Meachum had actually placed an injunction on Abbott’s order shortly after it was issued. But the state Supreme Court overruled Meachum’s original action, and stated that Texas officials could still pursue these investigations. Lower courts could also impose blocks of Abbott’s executive action, but only for specific plaintiffs, not broadly as Meachum had done.

In her order on Friday, Meachum ruled that members of PFLAG, which had sued on behalf of plaintiffs who were being investigated by the state under Abbott’s decree, should be shielded from being harassed by the state. Meachum issued her order on the basis that there was “a substantial likelihood” that the litigants would be successful in suing to stop the inquiry.

Without the injunction, Meachum added in her order, families being investigated by the state would “suffer probable, imminent, and irreparable injury in the interim.”

Contrary to the claims made in Abbott’s order, gender-affirming care is far from being “abusive” — in fact, it has the potential to be lifesaving.

Such care includes a wide range of treatments, from verbal therapy to medicine or even surgery in some cases. For children, however, treatment options rarely, if ever, include surgery; instead, most medical treatment for trans youth involves the use of reversible puberty blockers.

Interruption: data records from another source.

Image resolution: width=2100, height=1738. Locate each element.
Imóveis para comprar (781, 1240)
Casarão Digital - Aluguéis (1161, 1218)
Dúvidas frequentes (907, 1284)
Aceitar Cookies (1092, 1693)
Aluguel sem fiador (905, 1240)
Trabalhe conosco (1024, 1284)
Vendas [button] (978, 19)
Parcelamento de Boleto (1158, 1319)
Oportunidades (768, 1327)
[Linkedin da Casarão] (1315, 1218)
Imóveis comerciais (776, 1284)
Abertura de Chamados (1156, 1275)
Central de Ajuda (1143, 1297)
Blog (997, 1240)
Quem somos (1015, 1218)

Medical experts largely agree that gender-affirming care for trans youth is more than just safe — it’s also deeply beneficial. In a University of Washington study published in February on the outcome of using puberty blockers and gender-affirming hormone treatments for individuals aged 13-20, such treatments were associated with 60 percent lower odds of moderate or severe depression and 73 percent lower odds of suicidality a year after the treatments began.

Columbia University’s Department of Psychiatry has also confirmed that gender-affirming care is beneficial for trans youth. “Research demonstrates that gender-affirming care…greatly improves the mental health and overall well-being of gender diverse, transgender, and nonbinary children and adolescents,” the department said in a statement in March.

State laws and policies like Texas’s “run counter to scientific evidence [and] also threaten the mental health of transgender and nonbinary youth,” the department went on.